Enviada em 20/08/2020

Em meio às constantes evoluções tecnológicas que perduram desde a primeira revolução industrial, as gerações Y e Z são caracterizadas por estarem imersos nesse contexto de tecnologias. Não obstante, essa mesma parcela social enfrenta desafios ao que discerne ao combate à ansiedade na sociedade contemporânea. Dessa maneira, seja pela pressão social, seja pela marginalização do tema, esse transtorno consiste uma mazela que tem de ser sanada.

A priori, é imperioso destacar o peso que a sociedade impõe quanto à padrões e cobranças. Dessa forma, o uso de redes sociais para disseminação de ideais -a maioria relacionadas a um corpo perfeito ou ostentação de viagens e objetos- contribui à problemática. Para o filósofo Guy Deborn, em sua teoria “sociedade do espetáculo”, expor-se virtualmente se tornou uma necessidade. Assim, em consonância com esse pensador, as redes são canais de espetacularização de padrões perfeccionistas e, ainda, onde a realidade é omitida por uma exibição fantasiosa. Nesse panorama, para aqueles que veem e não atingem esse ideal restam apenas frustração e ansiedade, o que deve ser mitigado pela União.

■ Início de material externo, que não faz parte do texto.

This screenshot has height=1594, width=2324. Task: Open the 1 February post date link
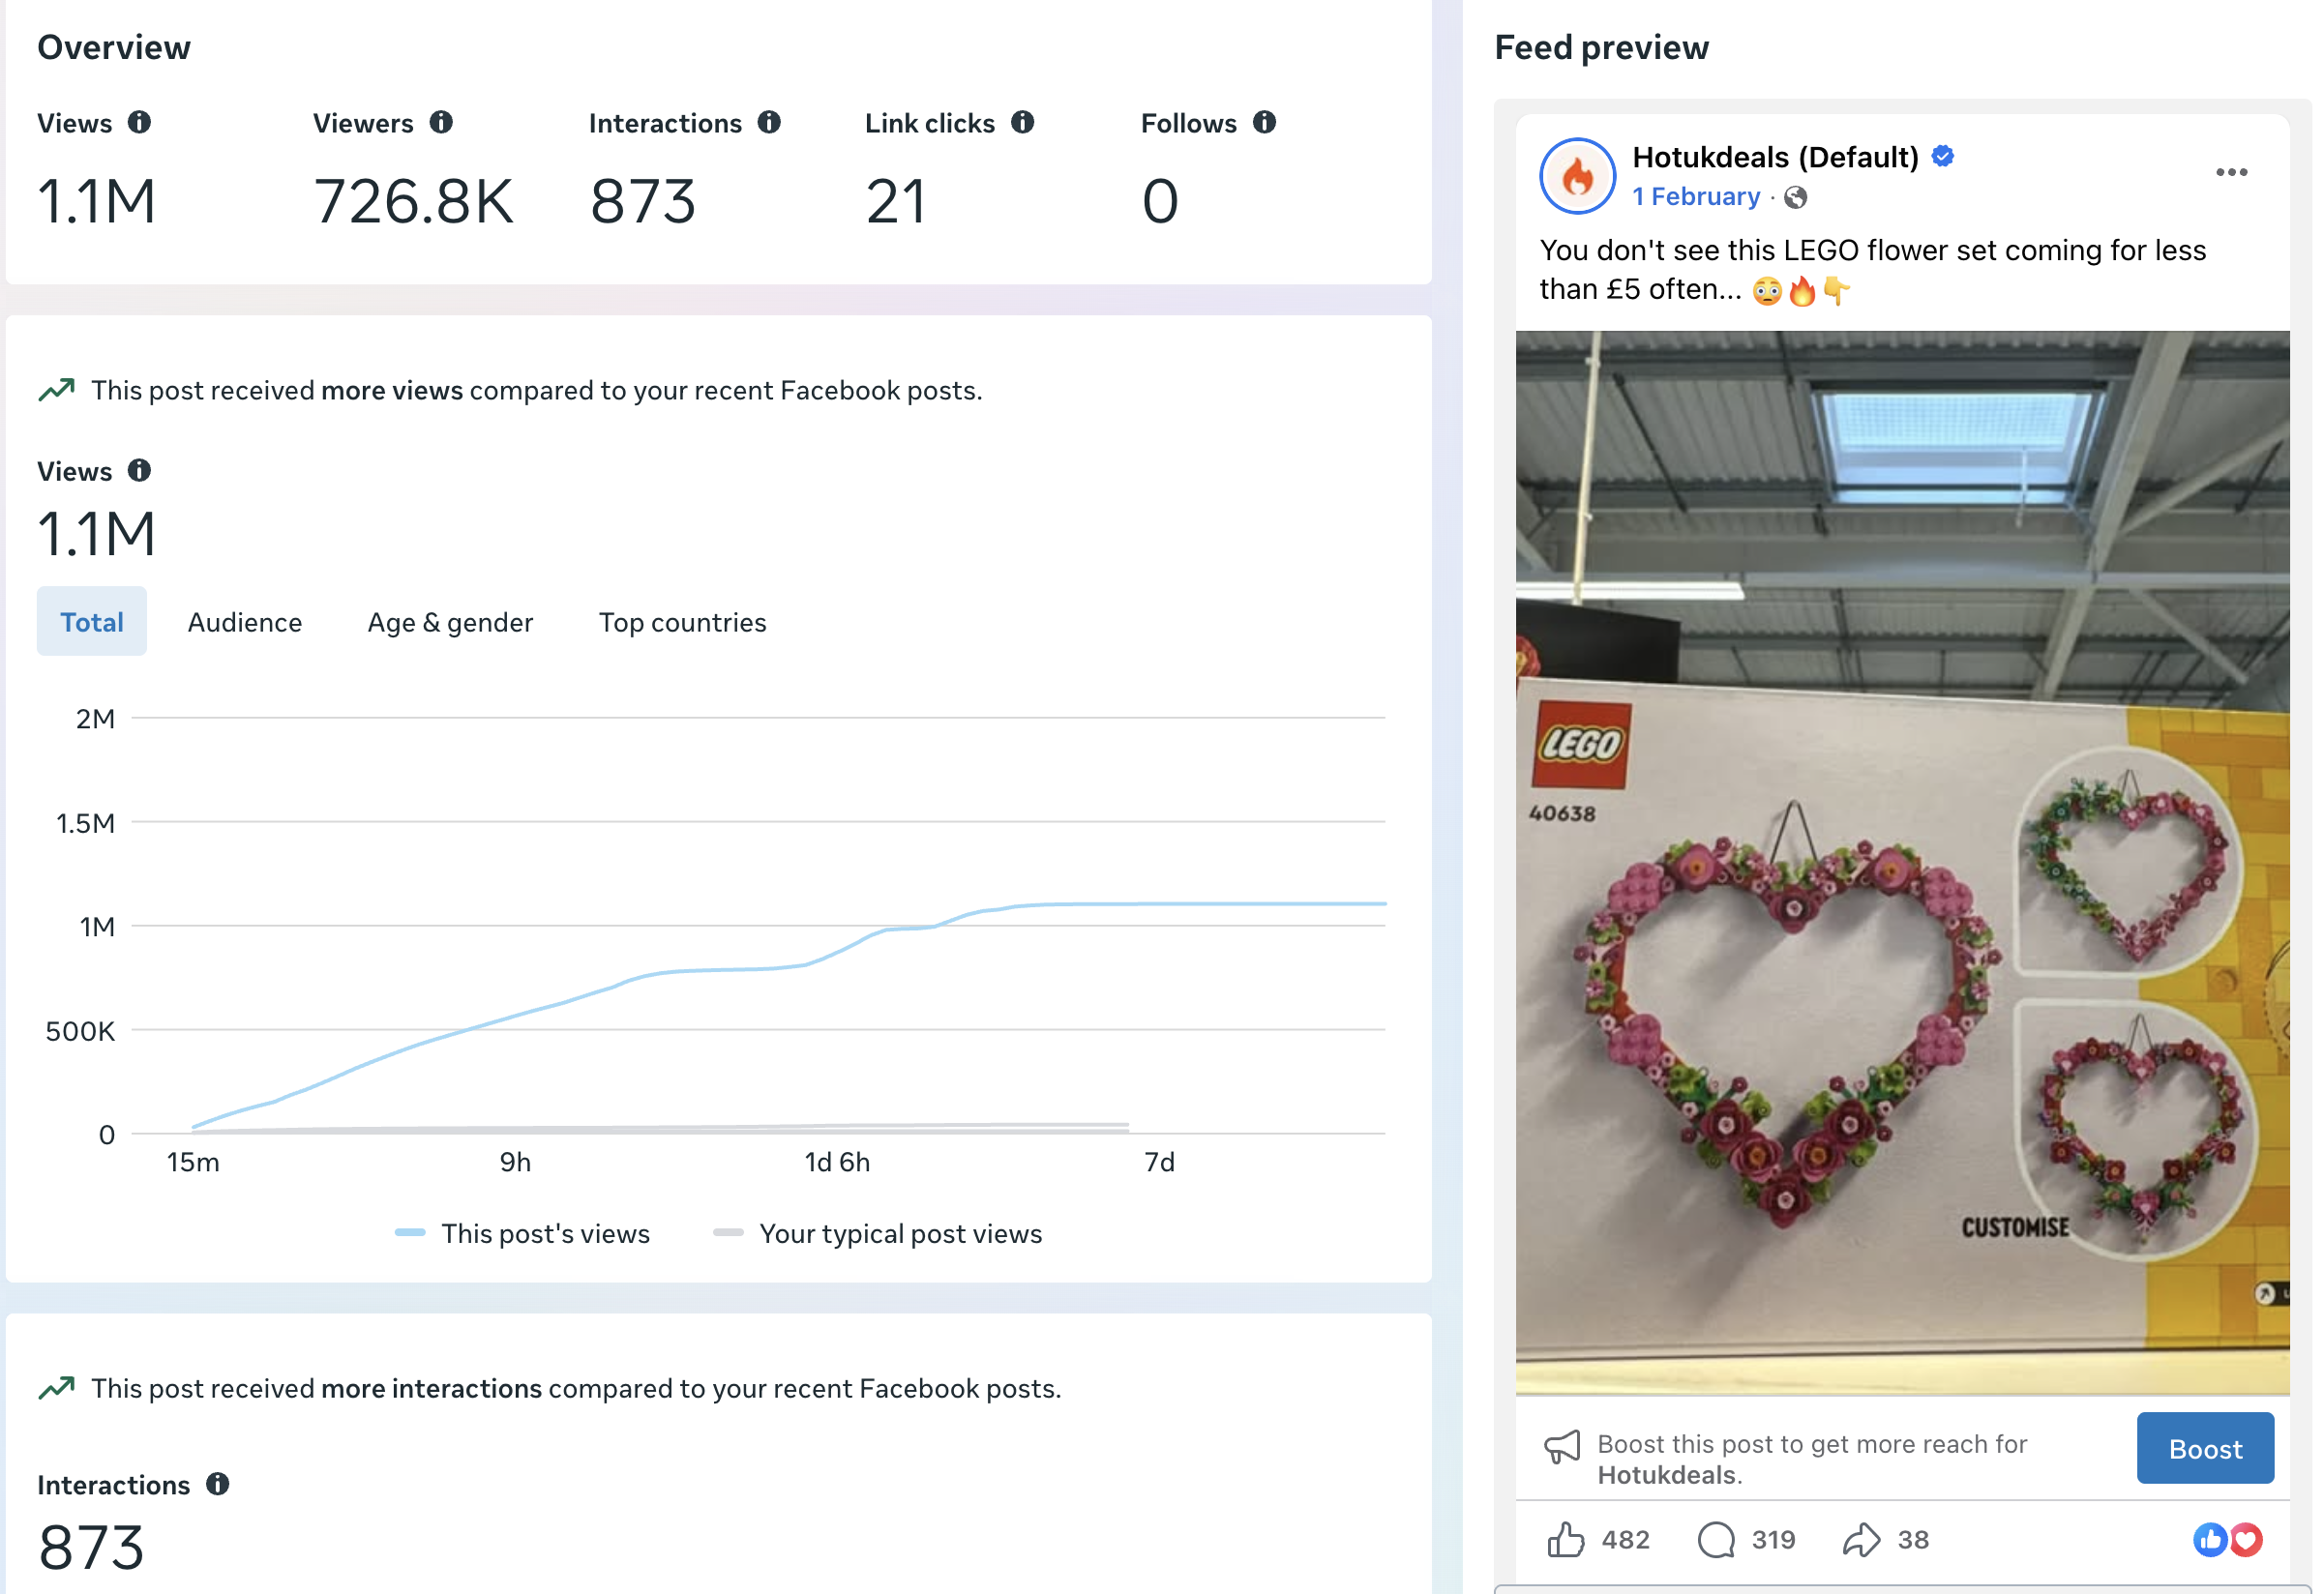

Em segunda análise, a falta de conhecimentos relacionados ao enfrentamento desse transtorno o marginaliza e naturaliza em âmbito social. Dessarte, é fundamental trazer a problemática para debates públicos, uma vez que será massificado o saber sobre maneiras de enfrentar a ansiedade. Consoante a médica psiquiatra Ana Beatriz, em uma palestra no TEDx Fortaleza, ser ansioso consiste em uma espécie de circuito que insiste em ser ativado de acordo com a maneira de ver e reagir ao ambiente social. Para ela, mediante o autoconhecimento e bons hábitos, tal circuito pode ser substituído por outros como empatia, solidariedade e compaixão. Assim, o bem estar e saúde mental podem ser preservados, e para isso, é primordial democratizar informações pertinentes para transpassar barreiras.

Contudo, fica claro que é impreterível a supressão desses desafios para efetivo combate à ansiedade. Para tanto, os órgãos do Estado responsáveis pela educação e tecnologia devem criar uma plataforma digital e um aplicativo. Esses aparatos irão conter vídeos interativos sobre o limite do uso de redes, chat para consultas e dúvidas, além de instruções para meditação e yoga mediados por profissionais qualificados. Essa ação, poderá ser implementada através do uso em escolas e sociedade em geral por meio de divulgação massiva nas mídias. Esse feito, portanto, terá função em atingir principalmente as gerações Y e Z e atenuar esse mal do século.